▶ Passage
● ● ● ●
Thirty-eight percent of Americans have gone "no contact" with a friend or family member in the last year, according to a new study. The survey of 2,000 Americans revealed that young people are more likely than older groups to have gone "no contact" with a loved one (Gen Z 60%, millennials 50%, Gen X 38%, baby boomers 20%).
Investigating the "why" behind this trend, respondents' top reason was because that person was not respectful to them (36%). Other primary motivations cited in the study include that the relationship negatively impacted their mental health (29%) and that the other person was too negative in general (27%). Looking at the long-term impact, most people (59%) who've cut off connection said they are still not in touch with that person.
● ● ● ●
▶ Exercise instructions
Please continue the passage about the survey on going "no contact," picking up after its final sentence.

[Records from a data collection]
● ● ● ●
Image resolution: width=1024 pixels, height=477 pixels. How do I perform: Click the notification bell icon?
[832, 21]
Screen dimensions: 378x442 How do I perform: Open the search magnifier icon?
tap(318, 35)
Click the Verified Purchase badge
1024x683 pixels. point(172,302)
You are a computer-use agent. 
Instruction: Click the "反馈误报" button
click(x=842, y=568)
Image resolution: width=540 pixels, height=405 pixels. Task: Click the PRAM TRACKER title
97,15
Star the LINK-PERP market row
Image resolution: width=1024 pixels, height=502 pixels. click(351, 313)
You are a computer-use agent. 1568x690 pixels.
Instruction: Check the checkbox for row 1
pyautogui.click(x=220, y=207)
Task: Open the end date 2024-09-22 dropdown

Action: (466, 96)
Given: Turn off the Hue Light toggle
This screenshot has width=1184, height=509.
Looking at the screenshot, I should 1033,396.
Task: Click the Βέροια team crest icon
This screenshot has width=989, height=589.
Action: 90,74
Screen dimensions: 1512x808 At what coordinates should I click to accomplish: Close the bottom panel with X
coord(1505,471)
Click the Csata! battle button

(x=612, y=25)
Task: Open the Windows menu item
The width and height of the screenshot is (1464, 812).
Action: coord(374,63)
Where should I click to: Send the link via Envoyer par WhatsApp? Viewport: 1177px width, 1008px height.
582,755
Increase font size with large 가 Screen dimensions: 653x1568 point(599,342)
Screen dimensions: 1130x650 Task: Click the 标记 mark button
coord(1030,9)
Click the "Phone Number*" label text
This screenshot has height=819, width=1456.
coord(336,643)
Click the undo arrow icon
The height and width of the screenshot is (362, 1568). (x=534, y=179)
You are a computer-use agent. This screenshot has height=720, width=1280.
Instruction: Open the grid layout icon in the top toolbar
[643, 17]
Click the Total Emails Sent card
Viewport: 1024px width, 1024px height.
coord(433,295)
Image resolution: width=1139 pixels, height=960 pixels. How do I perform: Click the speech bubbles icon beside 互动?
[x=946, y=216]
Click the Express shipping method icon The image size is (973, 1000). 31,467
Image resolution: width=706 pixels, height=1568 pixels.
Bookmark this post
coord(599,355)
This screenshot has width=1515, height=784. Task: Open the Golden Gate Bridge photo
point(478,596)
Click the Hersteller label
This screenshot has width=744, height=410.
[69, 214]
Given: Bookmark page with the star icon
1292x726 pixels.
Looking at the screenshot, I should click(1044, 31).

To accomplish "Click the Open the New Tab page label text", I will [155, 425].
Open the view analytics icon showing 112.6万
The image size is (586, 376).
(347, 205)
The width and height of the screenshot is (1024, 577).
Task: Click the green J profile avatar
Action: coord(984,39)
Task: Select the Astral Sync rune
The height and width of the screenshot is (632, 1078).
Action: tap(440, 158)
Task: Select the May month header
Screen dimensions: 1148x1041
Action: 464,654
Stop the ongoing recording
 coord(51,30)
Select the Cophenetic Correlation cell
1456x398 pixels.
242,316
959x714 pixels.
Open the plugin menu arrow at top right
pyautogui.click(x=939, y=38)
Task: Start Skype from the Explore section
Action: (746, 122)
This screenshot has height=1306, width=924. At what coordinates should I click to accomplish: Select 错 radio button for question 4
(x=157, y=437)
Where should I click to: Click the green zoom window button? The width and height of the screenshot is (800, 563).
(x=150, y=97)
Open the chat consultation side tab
● ● ● ●
▶ Answer to the problem
The study, commissioned by Talkspace and conducted by Talker Research for Mental Health Awareness Month in May, revealed the rise of additional isolating behaviors. More than a third of people (36%) have blocked a friend or family member on social media, and 30% have removed a loved one from a group chat. This corresponds with the survey finding that nearly three-quarters (73%) feel inclined to distance themselves from a friend or loved one when they experience difficult moments, rather than openly communicating to problem solve.
"These results suggest that avoiding relationship challenges is becoming more common, but that approach can come with its own risks, making it harder to sustain meaningful connections over time and leading to more loneliness," said Dr. Nikole Benders-Hadi, chief medical officer at Talkspace. "Prioritizing communication, setting healthy boundaries and staying engaged even when it's uncomfortable can help people preserve the relationships that support their mental wellness."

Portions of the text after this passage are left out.